A wave of protests demanding more democracy and less neoliberalism runs the former Yugoslavia. For ripple effect could extend to anything that was the Warsaw Pact. The last decades have been frustrating
Although rarely gratifying daring with the film adaptation of a novel, I think in the case of the Oscar-winning director Cirkus Columbia Danis Tanovic’s worth the effort. Not only recommend watching the film, but also read the novel by journalist Ivica Djikic in which it is based. Not so much because of judging whether the director has been faithful to the spirit of the novel, but because both the novel and the film are excellent and complement an accurate view of the causes of the collapse of the former Yugoslavia.
Romania, Albania, Croatia, Bosnia and Serbia are undergoing a hotbed of student protests The new generations are looking for a real democracy in their own countries and across Europe
The novel Cirkus Columbia is a corrosive and harsh satire of suicidal nationalism in the Balkans during the nineties of last century, despite or because of very black humor so characteristic of the area. Through the characters of different ages, nationalities and social strata are witnessing the collapse of the Yugoslav society. Those who opted for emigration and did not return to their country, and if we did not recognize. Djikic leaves no stone cold and from his experience as a journalist with her sharp scalpel dissects society exyugoslava from a small provincial town in Herzegovina, airing all their shame and all its crimes. Although critics have been influenced by Fellini and Kusturica’s novel, the influence of Central European authors as Odon von Horvath is much more evident.
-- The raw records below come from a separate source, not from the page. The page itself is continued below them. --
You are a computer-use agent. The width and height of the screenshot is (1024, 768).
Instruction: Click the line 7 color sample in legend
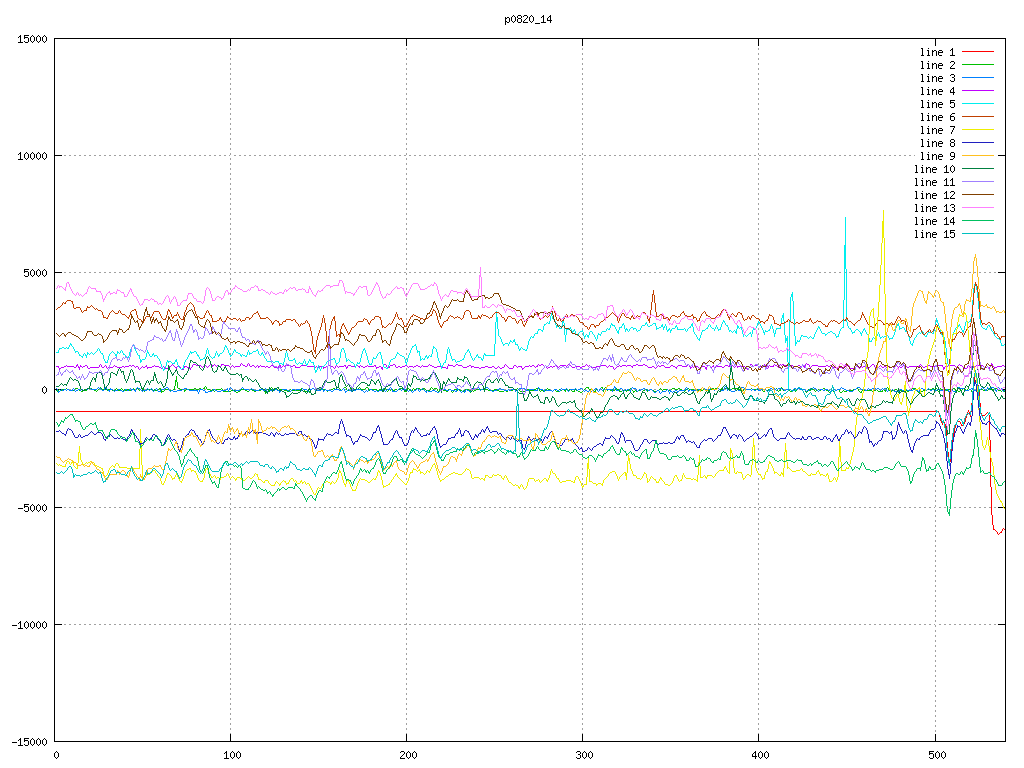(x=978, y=130)
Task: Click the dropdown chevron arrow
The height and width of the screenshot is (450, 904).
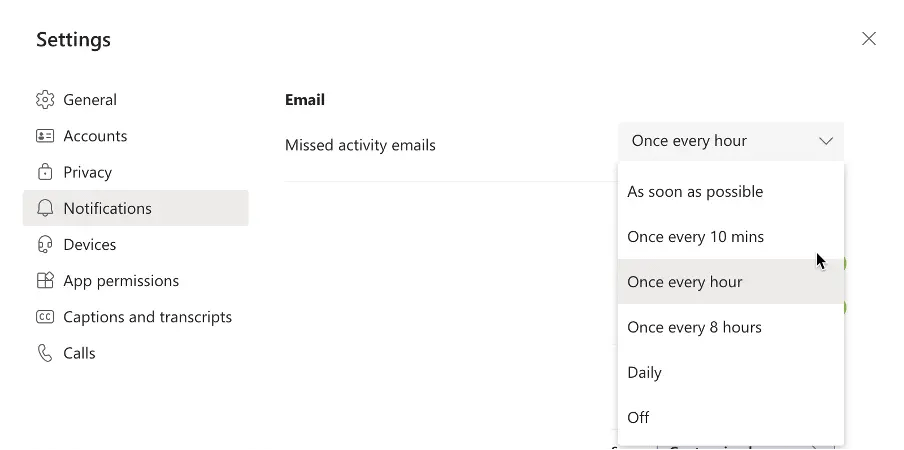Action: click(826, 141)
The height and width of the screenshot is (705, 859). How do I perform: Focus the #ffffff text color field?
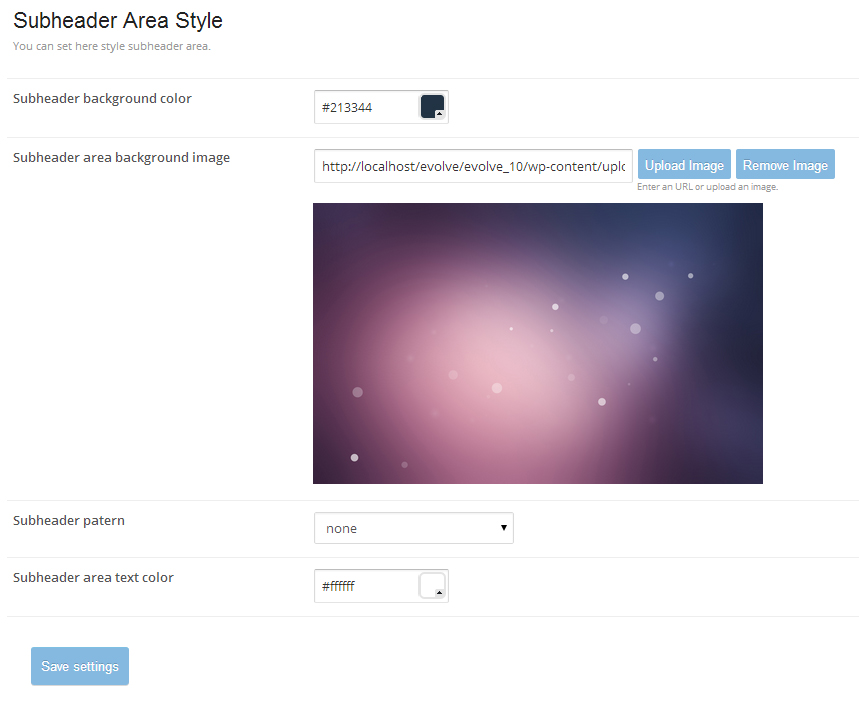point(366,586)
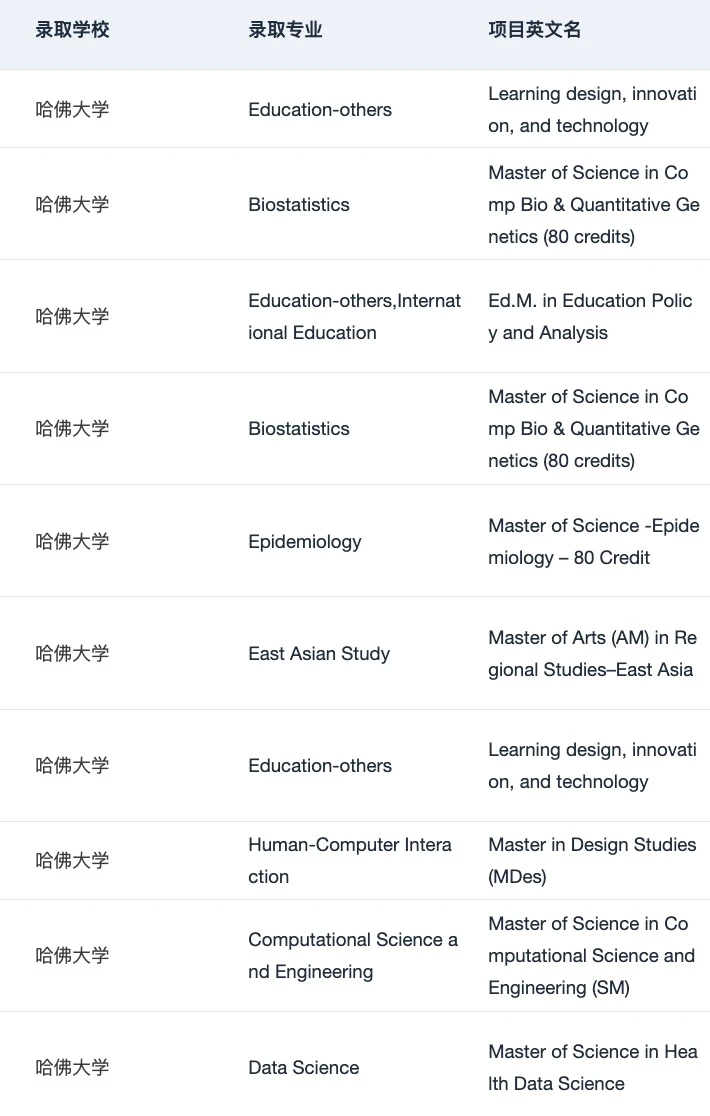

For its part, the film goes to the “Speak, Memory” that activates many stories. I mean, although this largely ignores and in some degree of satire, black humor, even violence, and omitted the fierce criticism of the nefarious role of the media, politicians and the military when he describes the months preceding the war in a region of Bosnian Croat majority, does yield in the end, and I think rightly, some hope to his younger players: the young generation who inherited the war from their parents and grandparents who had to emigrate found some redemption in love.
Danis Tanovic said to read Cirkus Columbia was like traveling in the years before the outbreak of war. The characters in the novel and the film also, naively believe that war is not possible in a society where they have lived for many years. Nobody can explain how, even denying the reality of a country preparing for war and the danger is imminent are very human reactions, any Tom, Dick became a murderer.
With the fall of communism in Eastern Europe stood on the edge while the civilized world looked away. Yugoslavia was launched into the void, and the news we now come to a trickle, it seems to continue plunging. However, many people faced and fought the violence that struck the region in the nineties of last century, including Djikic and Tanovic, first as a journalist from the weekly Feral Tribune, scourge of Croatian and Serbian nationalism, andsecond shooting war during the siege of Sarajevo. Somehow both are yugonostálgicos, but not politically, but because their memories before the war, his childhood and youth, which are all that saved before the Apocalypse. Cirkus Columbia, the film becomes a tribute to that lost childhood and youth.
All this comes about because for years the limited news coming from the Balkans, and particularly from the former Yugoslavia, are related to attacks, mafia, arresting war criminals, corruption, drug trafficking and people, and so on. A ray of light is contributed from these pages, and following the arrest of war criminal Ratko Mladic, Andrea Rizzi, who sent a dispatch from Belgrade, underscoring the fact that new generations turn their backs Serbia over Mladic and look to Europe .
However, the press has barely been echoed in recent months, the Balkans has been a hotbed of student protests and citizen, which would certainly tie in with the Arab revolution and the protests of outraged Spanish. Last May was held in the Croatian capital, Zagreb, the liberation struggles New international meeting, which was attended by celebrity activists like Toni Negri, Zygmunt Bauman and Slavoj Zizek. In the Balkans, as here, young people are tired of political and social model that results in mistakes of the past and basically demand a real democracy and participatory, ensuring quality public services and more control over economic and financial powers.